(TASK DATA)

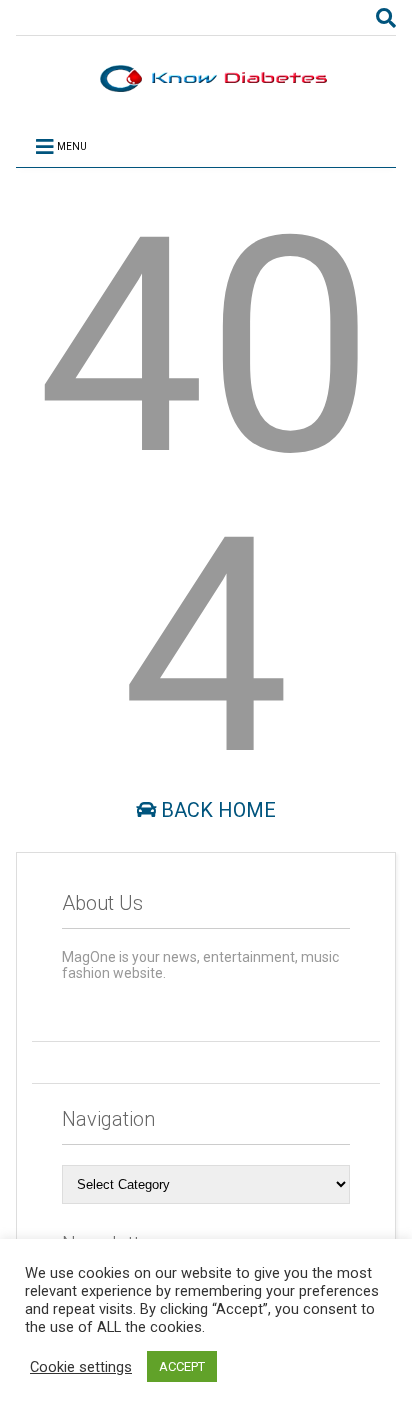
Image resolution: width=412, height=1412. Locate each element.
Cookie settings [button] (81, 1367)
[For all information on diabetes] (206, 92)
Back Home (216, 810)
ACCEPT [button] (182, 1366)
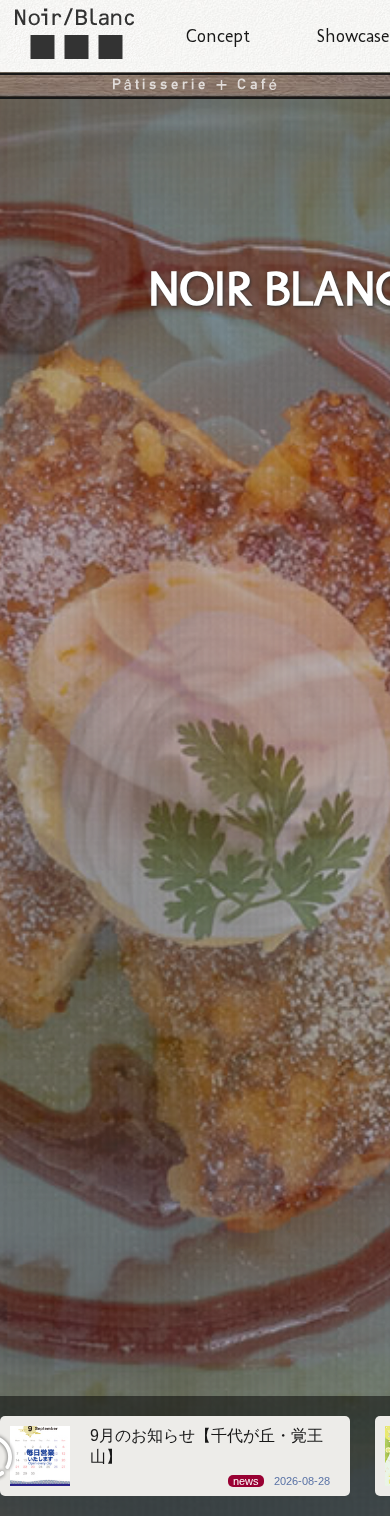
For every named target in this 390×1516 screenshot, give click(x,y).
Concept (218, 36)
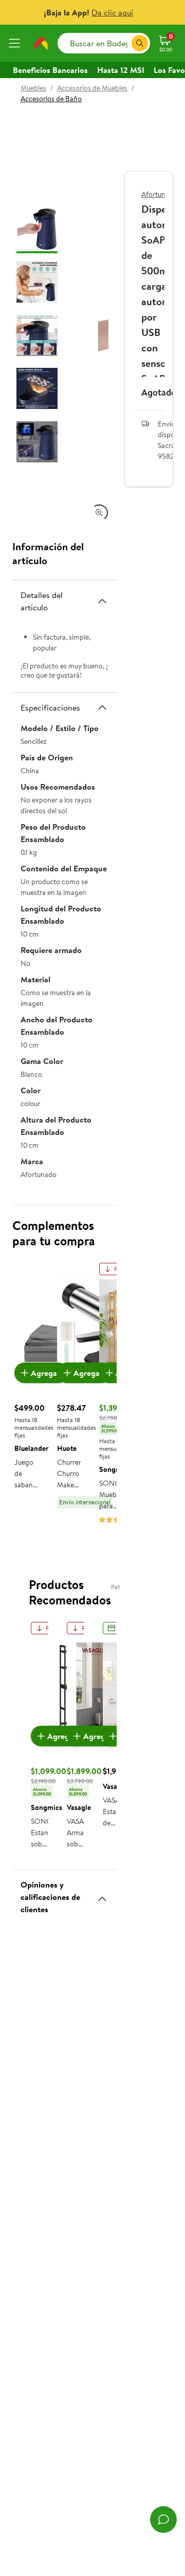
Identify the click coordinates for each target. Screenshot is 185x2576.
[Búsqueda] (140, 43)
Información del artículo (48, 553)
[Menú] (16, 43)
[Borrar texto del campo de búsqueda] (123, 43)
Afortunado (159, 194)
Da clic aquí (112, 12)
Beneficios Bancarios (50, 70)
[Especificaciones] (102, 707)
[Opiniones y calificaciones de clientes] (102, 1895)
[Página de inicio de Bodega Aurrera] (41, 43)
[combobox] (104, 43)
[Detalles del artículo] (102, 601)
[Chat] (163, 2519)
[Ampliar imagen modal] (99, 513)
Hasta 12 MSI (120, 70)
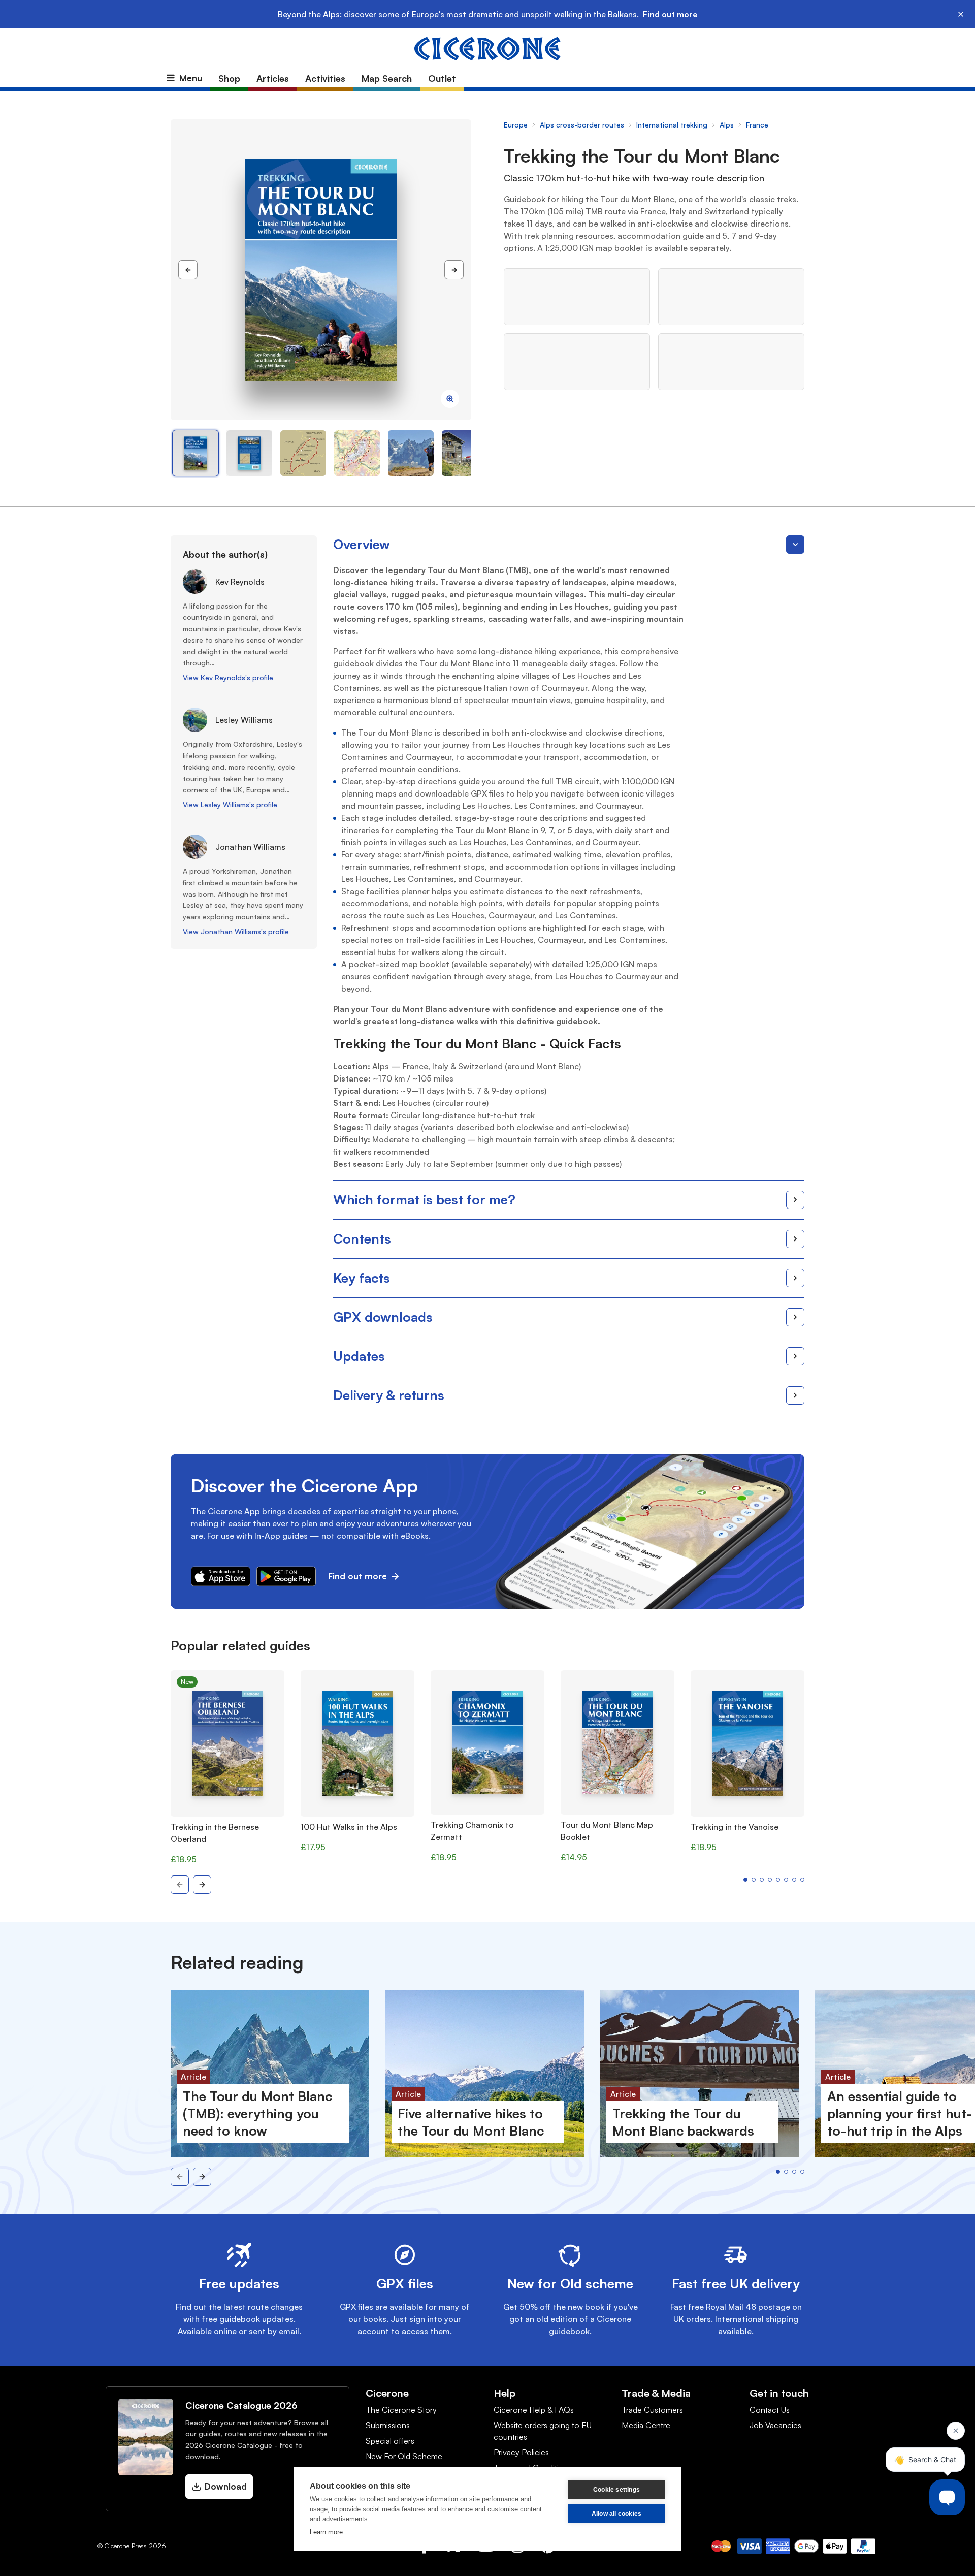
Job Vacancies (775, 2425)
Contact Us (770, 2410)
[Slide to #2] (303, 453)
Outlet (442, 78)
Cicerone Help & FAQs (534, 2410)
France (757, 124)
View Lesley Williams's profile (230, 804)
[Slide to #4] (411, 453)
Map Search (387, 78)
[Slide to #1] (195, 453)
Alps (727, 124)
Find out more (670, 14)
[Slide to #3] (357, 453)
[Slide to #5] (465, 453)
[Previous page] (188, 270)
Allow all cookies (616, 2513)
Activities (325, 78)
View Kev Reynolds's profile (228, 677)
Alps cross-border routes (582, 124)
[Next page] (454, 270)
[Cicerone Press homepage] (487, 48)
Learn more (326, 2532)
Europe (516, 124)
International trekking (671, 124)
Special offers (390, 2441)
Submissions (388, 2425)
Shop (229, 78)
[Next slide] (202, 1884)
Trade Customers (652, 2410)
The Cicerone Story (401, 2410)
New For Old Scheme (404, 2456)
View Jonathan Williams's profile (236, 931)
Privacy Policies (521, 2452)
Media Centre (646, 2425)
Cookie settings (616, 2489)
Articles (272, 78)
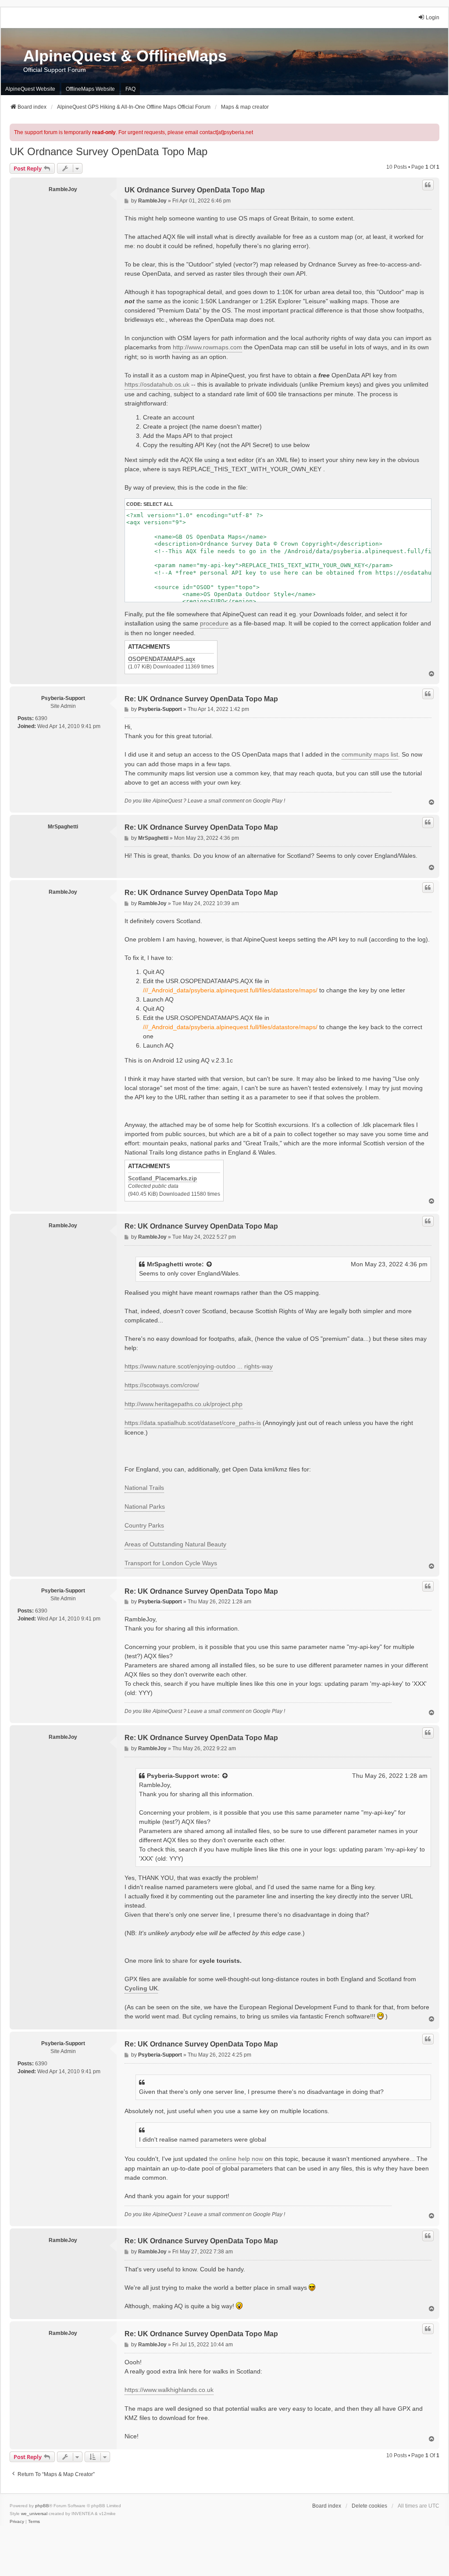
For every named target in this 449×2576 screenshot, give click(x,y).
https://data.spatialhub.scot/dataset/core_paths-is (193, 1422)
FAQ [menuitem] (130, 89)
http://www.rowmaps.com (207, 347)
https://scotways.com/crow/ (162, 1385)
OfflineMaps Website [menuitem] (90, 89)
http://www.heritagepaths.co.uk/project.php (183, 1403)
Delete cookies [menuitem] (369, 2506)
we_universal (34, 2513)
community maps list (370, 754)
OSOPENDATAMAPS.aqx (161, 659)
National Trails (144, 1487)
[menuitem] (17, 2522)
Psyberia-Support (63, 698)
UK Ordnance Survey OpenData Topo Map (108, 151)
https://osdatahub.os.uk (157, 384)
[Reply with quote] (428, 185)
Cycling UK (141, 1988)
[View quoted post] (210, 1264)
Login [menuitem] (432, 17)
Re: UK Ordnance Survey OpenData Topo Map (201, 699)
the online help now (236, 2158)
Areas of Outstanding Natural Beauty (175, 1544)
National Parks (145, 1506)
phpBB (42, 2505)
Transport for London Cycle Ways (171, 1563)
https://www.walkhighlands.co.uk (169, 2389)
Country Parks (144, 1525)
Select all (158, 504)
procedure (214, 623)
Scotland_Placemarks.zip (162, 1179)
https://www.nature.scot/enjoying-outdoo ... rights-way (199, 1366)
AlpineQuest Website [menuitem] (30, 89)
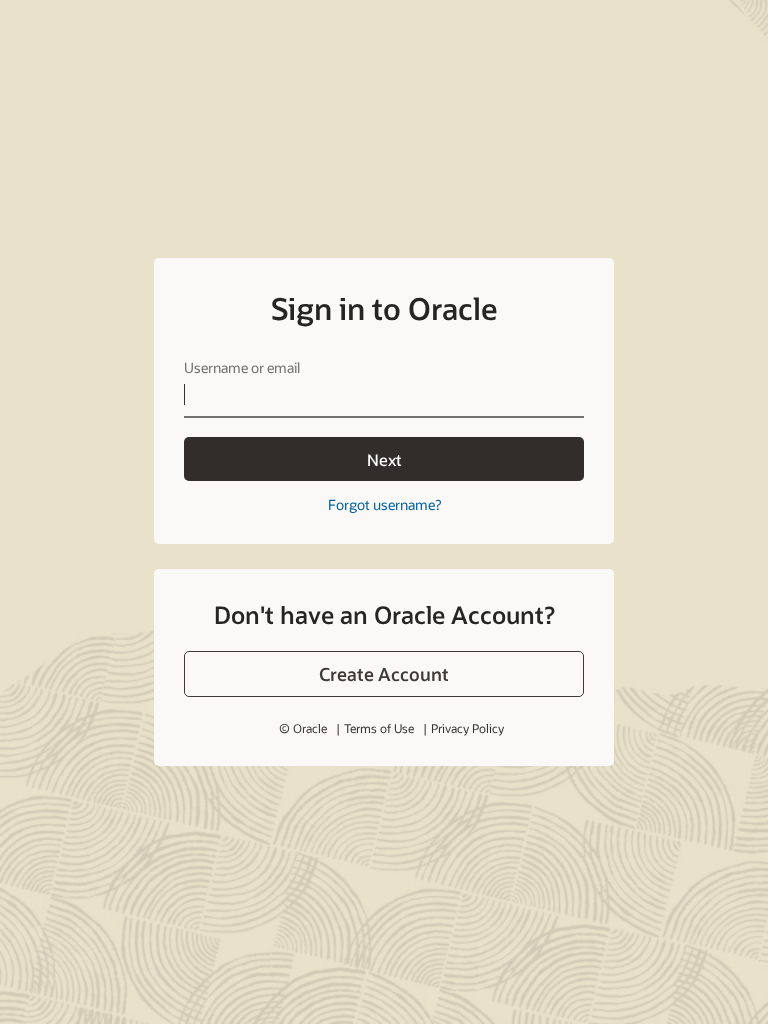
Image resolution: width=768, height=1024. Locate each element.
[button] (384, 674)
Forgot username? (384, 504)
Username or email (242, 367)
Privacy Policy (467, 728)
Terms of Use (379, 728)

(End TASK DATA)

WHAT IS REQUIRED: Without the pictures, return the whole of the data exactly as given.

SOLUTION TO THE PROBLEM:
Image resolution: width=412, height=1412. Locate each element.
Cookie settings [button] (81, 1367)
[For all information on diabetes] (206, 92)
Back Home (216, 810)
ACCEPT [button] (182, 1366)
For every named target in this 390×1516 screenshot, give click(x,y).
Concept (218, 36)
Identify the click coordinates for each target. Screenshot is 185x2576.
[Búsqueda] (140, 43)
Información del artículo (48, 553)
[Menú] (16, 43)
[Borrar texto del campo de búsqueda] (123, 43)
Afortunado (159, 194)
Da clic aquí (112, 12)
Beneficios Bancarios (50, 70)
[Especificaciones] (102, 707)
[Opiniones y calificaciones de clientes] (102, 1895)
[Página de inicio de Bodega Aurrera] (41, 43)
[combobox] (104, 43)
[Detalles del artículo] (102, 601)
[Chat] (163, 2519)
[Ampliar imagen modal] (99, 513)
Hasta 12 MSI (120, 70)
Job Vacancies (775, 2425)
Contact Us (770, 2410)
[Slide to #2] (303, 453)
Outlet (442, 78)
Cicerone Help & FAQs (534, 2410)
France (757, 124)
View Lesley Williams's profile (230, 804)
[Slide to #4] (411, 453)
Map Search (387, 78)
[Slide to #1] (195, 453)
Alps (727, 124)
Find out more (670, 14)
[Slide to #3] (357, 453)
[Slide to #5] (465, 453)
[Previous page] (188, 270)
Allow all cookies (616, 2513)
Activities (325, 78)
View Kev Reynolds's profile (228, 677)
Alps cross-border routes (582, 124)
[Next page] (454, 270)
[Cicerone Press homepage] (487, 48)
Learn more (326, 2532)
Europe (516, 124)
International trekking (671, 124)
Special offers (390, 2441)
Submissions (388, 2425)
Shop (229, 78)
[Next slide] (202, 1884)
Trade Customers (652, 2410)
The Cicerone Story (401, 2410)
New For Old Scheme (404, 2456)
View Jonathan Williams's profile (236, 931)
Privacy Policies (521, 2452)
Media Centre (646, 2425)
Cookie settings (616, 2489)
Articles (272, 78)
For every named target in this 449×2576 screenshot, give click(x,y).
https://data.spatialhub.scot/dataset/core_paths-is (193, 1422)
FAQ [menuitem] (130, 89)
http://www.rowmaps.com (207, 347)
https://scotways.com/crow/ (162, 1385)
OfflineMaps Website [menuitem] (90, 89)
http://www.heritagepaths.co.uk/project.php (183, 1403)
Delete cookies [menuitem] (369, 2506)
we_universal (34, 2513)
community maps list (370, 754)
OSOPENDATAMAPS.aqx (161, 659)
National Trails (144, 1487)
[menuitem] (17, 2522)
Psyberia-Support (63, 698)
UK Ordnance Survey OpenData Topo Map (108, 151)
https://osdatahub.os.uk (157, 384)
[Reply with quote] (428, 185)
Cycling UK (141, 1988)
[View quoted post] (210, 1264)
Login [menuitem] (432, 17)
Re: UK Ordnance Survey OpenData Topo Map (201, 699)
the online help now (236, 2158)
Areas of Outstanding Natural Beauty (175, 1544)
National Parks (145, 1506)
phpBB (42, 2505)
Transport for London Cycle Ways (171, 1563)
https://www.walkhighlands.co.uk (169, 2389)
Country Parks (144, 1525)
Select all (158, 504)
procedure (214, 623)
Scotland_Placemarks.zip (162, 1179)
https://www.nature.scot/enjoying-outdoo ... rights-way (199, 1366)
AlpineQuest Website [menuitem] (30, 89)
Image resolution: width=768, height=1024. Locate each element.
[button] (384, 674)
Forgot username? (384, 504)
Username or email (242, 367)
Privacy Policy (467, 728)
Terms of Use (379, 728)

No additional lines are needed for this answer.